Paul is placing before the Ephesians a new vision, a vision of a free citizenship of a new kingdom with all its rights and responsibilities in Christ.

This is a stark contrast to the shepherds decried in the prophecy of Jeremiah. Paul’s clear message is that in Christ there is a Good Shepherd who is a gatherer, a unifier, an inclusive and embracing Christ – and life in his commonwealth knows nothing of male and female, slave or free, Jew or gentile, for all are one in Christ.

 

Paul’s clear message about life united through Christ is a message much needed at this time. The pandemic has not only created a health havoc world-wide, but we can sense that there is a deeper dis-ease between the nations of the world, and dis-order within society. The world seems a more fragile and fractured place – whether it is ethnic cleansing in parts of China, or the re-emergence of the Taliban in Afghanistan,  or the division that is a growing phenomenon, and potentially deeply divisive in every society -the vaccinated and the un-vaccinated; or even the type of dis-order that was witnessed last Sunday when England and Italy played at Wembley with scenes of unruly behaviour, Italians being beaten up, police injuries, disregard for COVID regulations. Perhaps worst of all, the barrage of racial abuse sent on social media to the three black England players who missed their penalty shots. An ‘ugliness’ seems to be emerging in parts of society and in the economy of world order.

 

Ephesians offers an alternative message of hope in Christ, and a very deep challenge to all those who profess his name – for us the language of alien and foreigner is ‘anathema’ for we are fellow citizens (συμπολίτες) proclaiming peace to those who are for off and peace to those who are near.

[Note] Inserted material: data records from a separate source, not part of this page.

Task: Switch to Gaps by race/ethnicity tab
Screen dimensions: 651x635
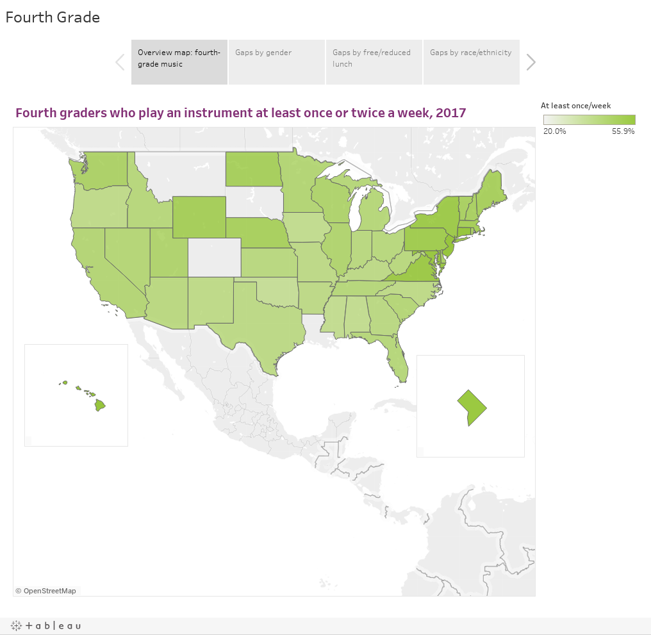Action: [x=471, y=62]
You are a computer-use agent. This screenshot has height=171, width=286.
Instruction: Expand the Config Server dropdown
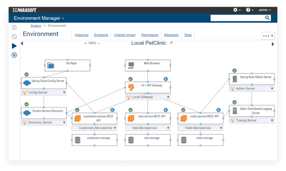click(64, 92)
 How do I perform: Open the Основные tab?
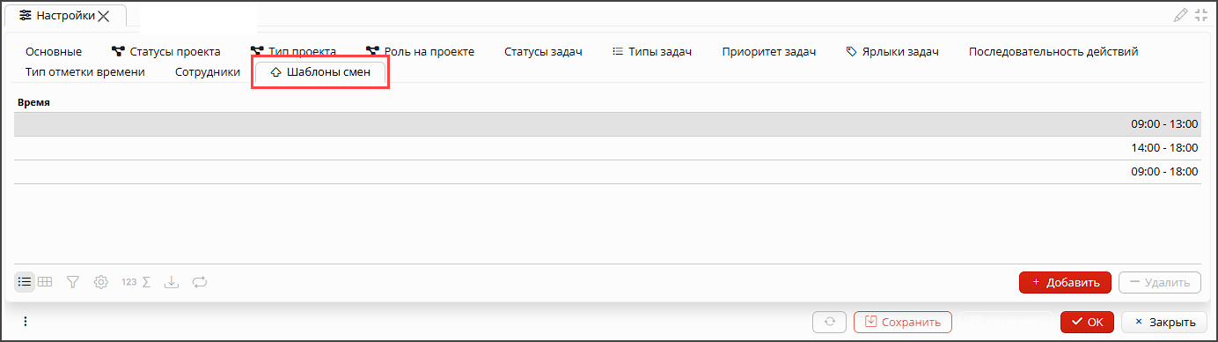[x=54, y=52]
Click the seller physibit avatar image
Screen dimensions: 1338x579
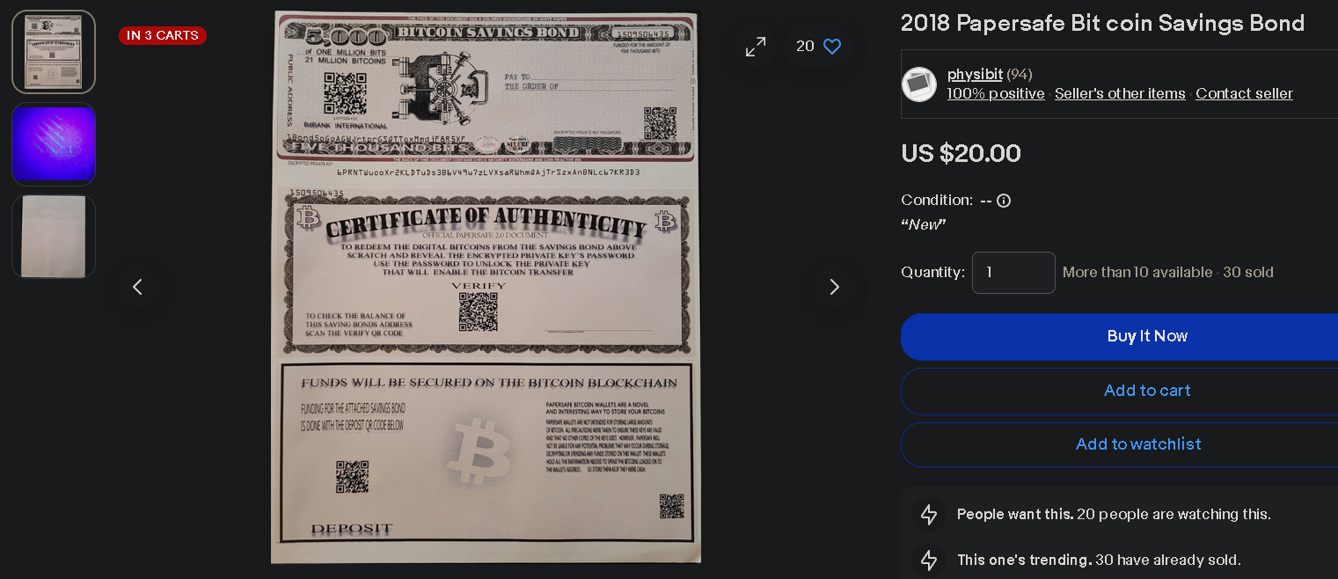tap(919, 84)
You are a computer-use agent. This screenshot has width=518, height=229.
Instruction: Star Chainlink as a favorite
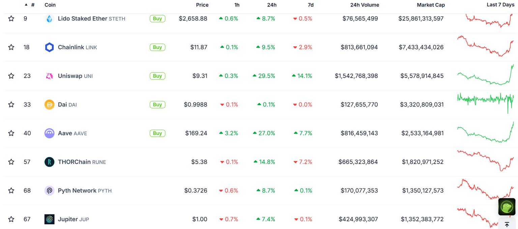(x=11, y=47)
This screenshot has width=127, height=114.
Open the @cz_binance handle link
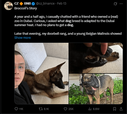[45, 4]
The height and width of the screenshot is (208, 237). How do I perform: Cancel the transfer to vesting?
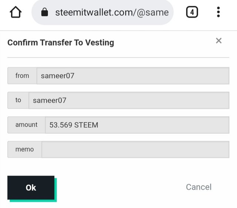[x=198, y=187]
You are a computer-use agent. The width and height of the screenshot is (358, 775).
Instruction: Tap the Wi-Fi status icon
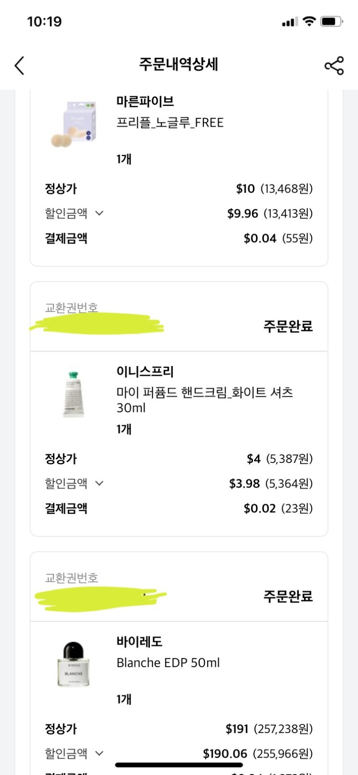(x=309, y=21)
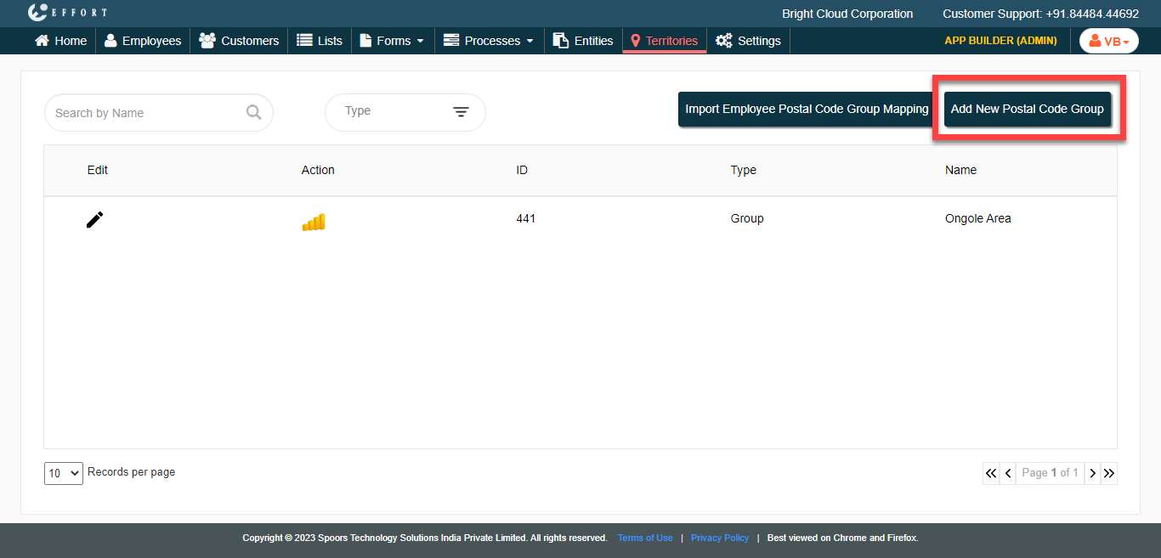Go to the next page arrow

pyautogui.click(x=1093, y=473)
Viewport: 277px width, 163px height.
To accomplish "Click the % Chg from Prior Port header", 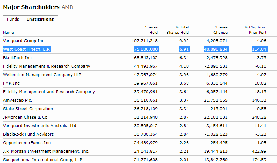I will coord(255,30).
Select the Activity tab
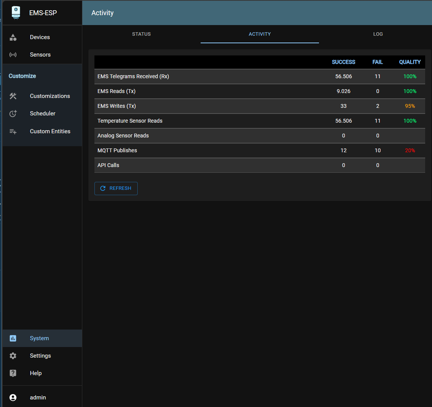Viewport: 432px width, 407px height. pos(259,34)
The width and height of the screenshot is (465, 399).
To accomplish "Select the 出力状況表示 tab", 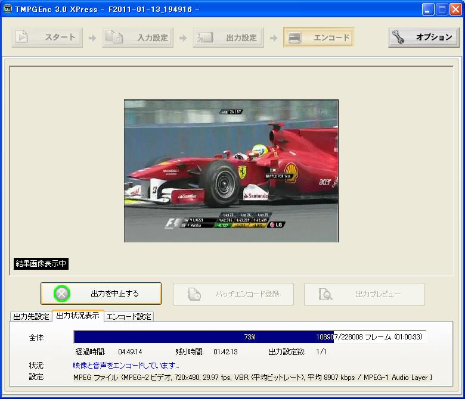I will [x=78, y=316].
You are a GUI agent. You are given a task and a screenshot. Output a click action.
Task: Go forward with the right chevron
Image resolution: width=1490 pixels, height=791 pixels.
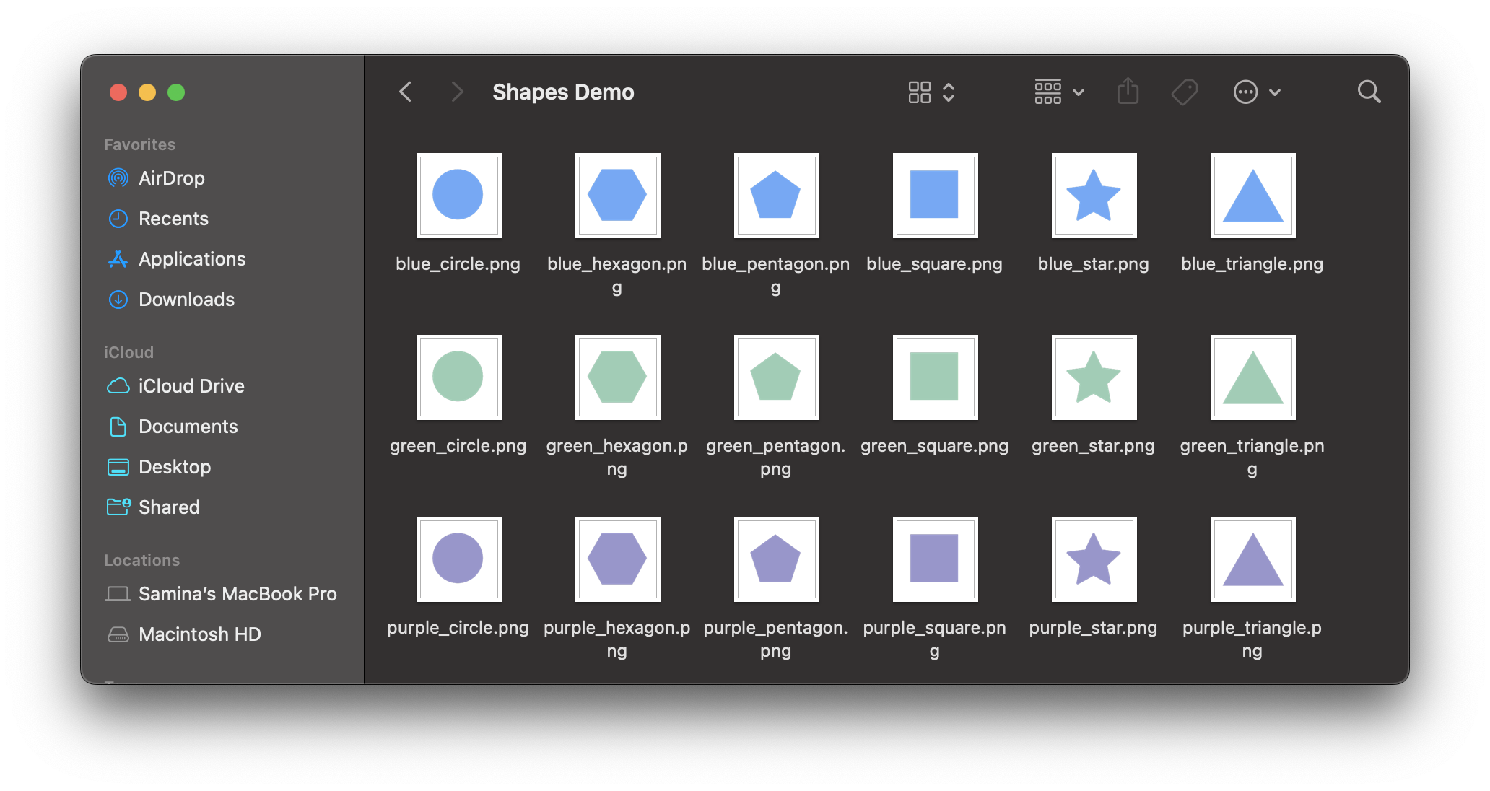click(457, 92)
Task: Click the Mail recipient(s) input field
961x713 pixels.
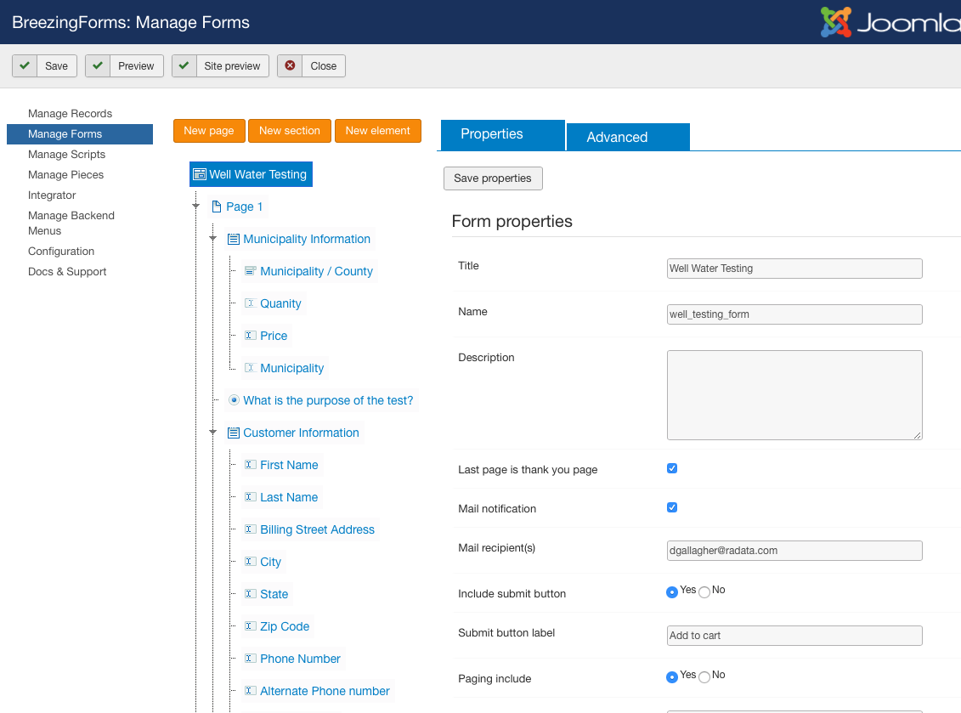Action: click(794, 551)
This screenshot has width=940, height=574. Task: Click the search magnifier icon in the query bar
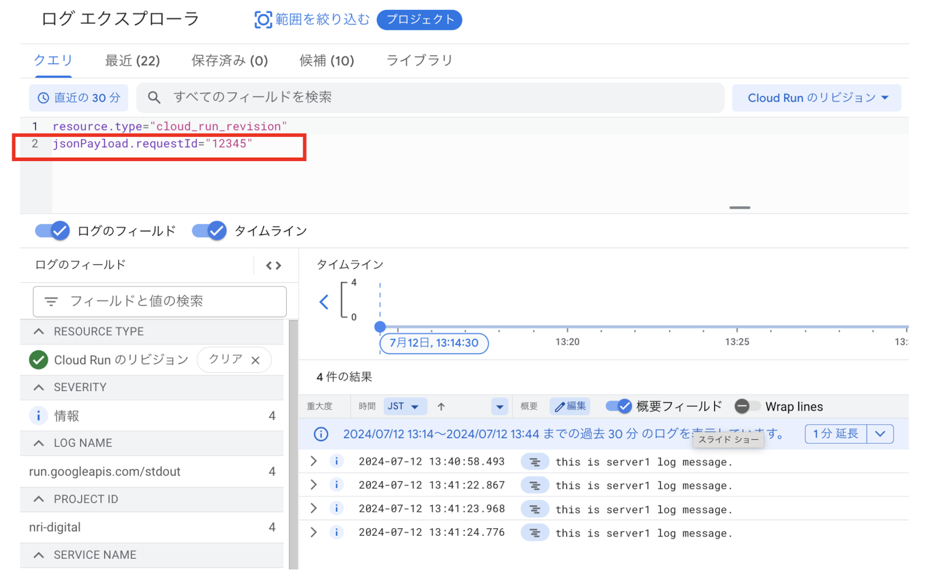pos(154,98)

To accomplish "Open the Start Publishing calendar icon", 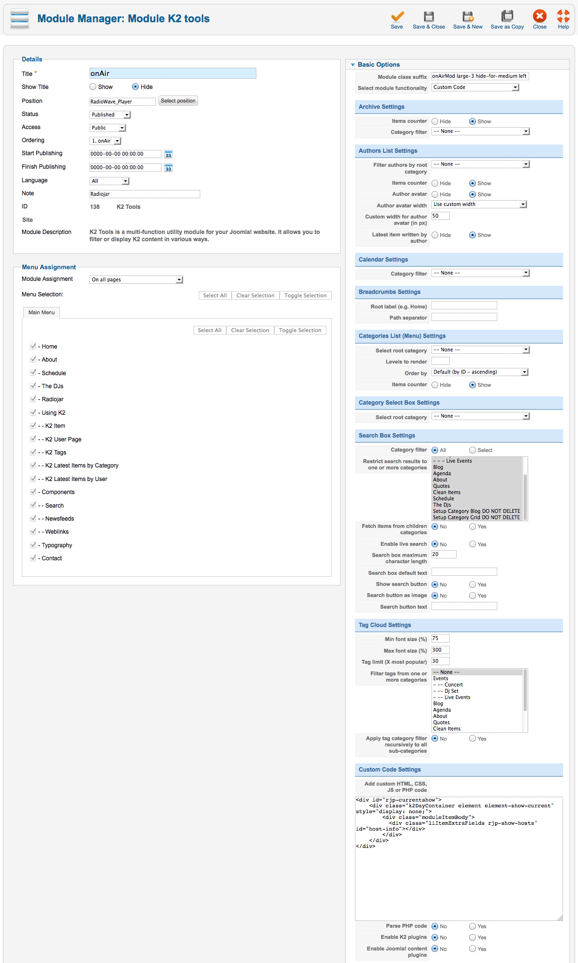I will 168,154.
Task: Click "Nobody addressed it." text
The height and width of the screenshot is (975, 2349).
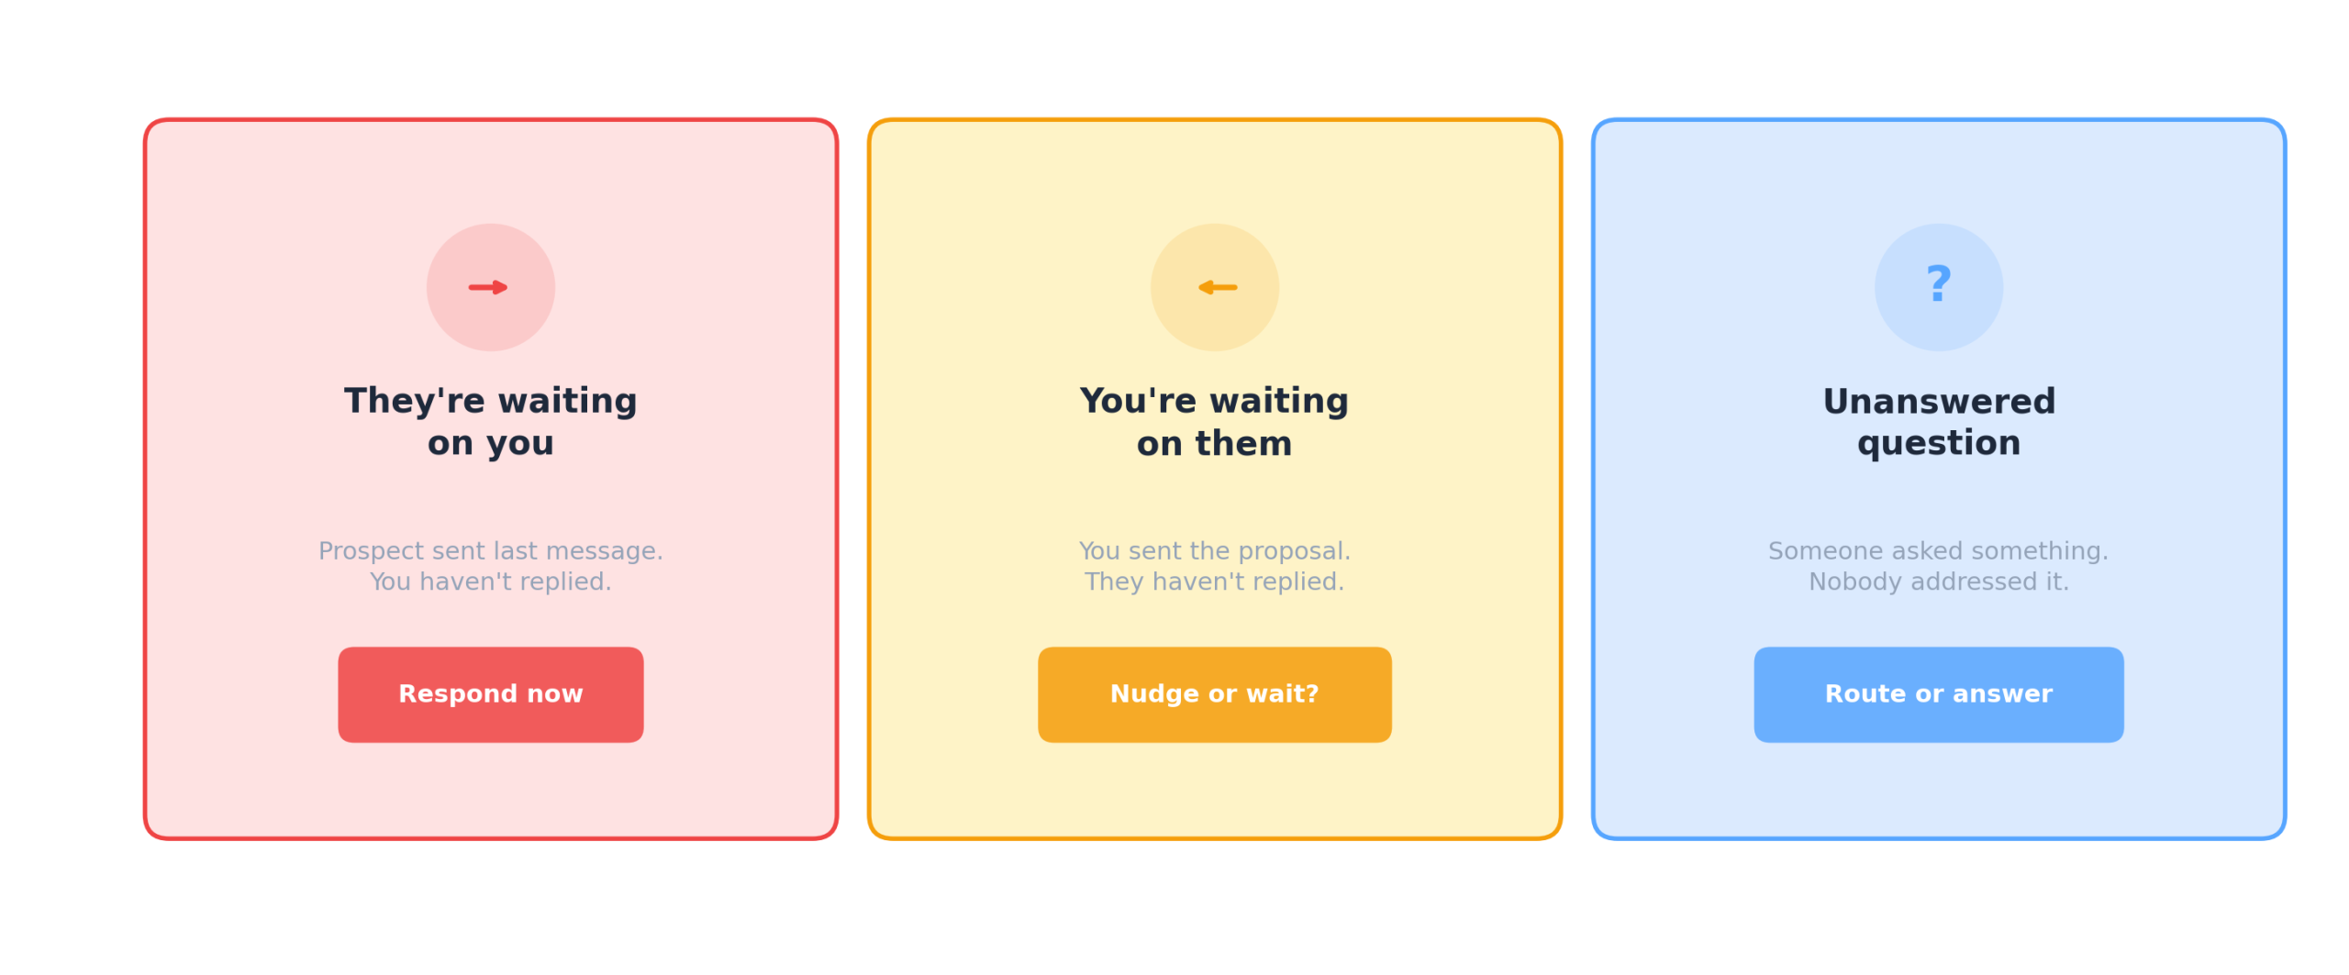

When Jesus sees the crowd at Gennesaret he has compassion for them from ‘deep in his gut’ the Greek verb indicates, because they appear to be like sheep without a shepherd. As a gatherer-shepherd, a protector-shepherd, a caring shepherd, he heals and restores all to good health. We turn to Christ now as the source of healing, for our common good, and for our individual and social well-being, for we are, as St. Paul emphasizes, fellow citizens in Christ’s commonwealth.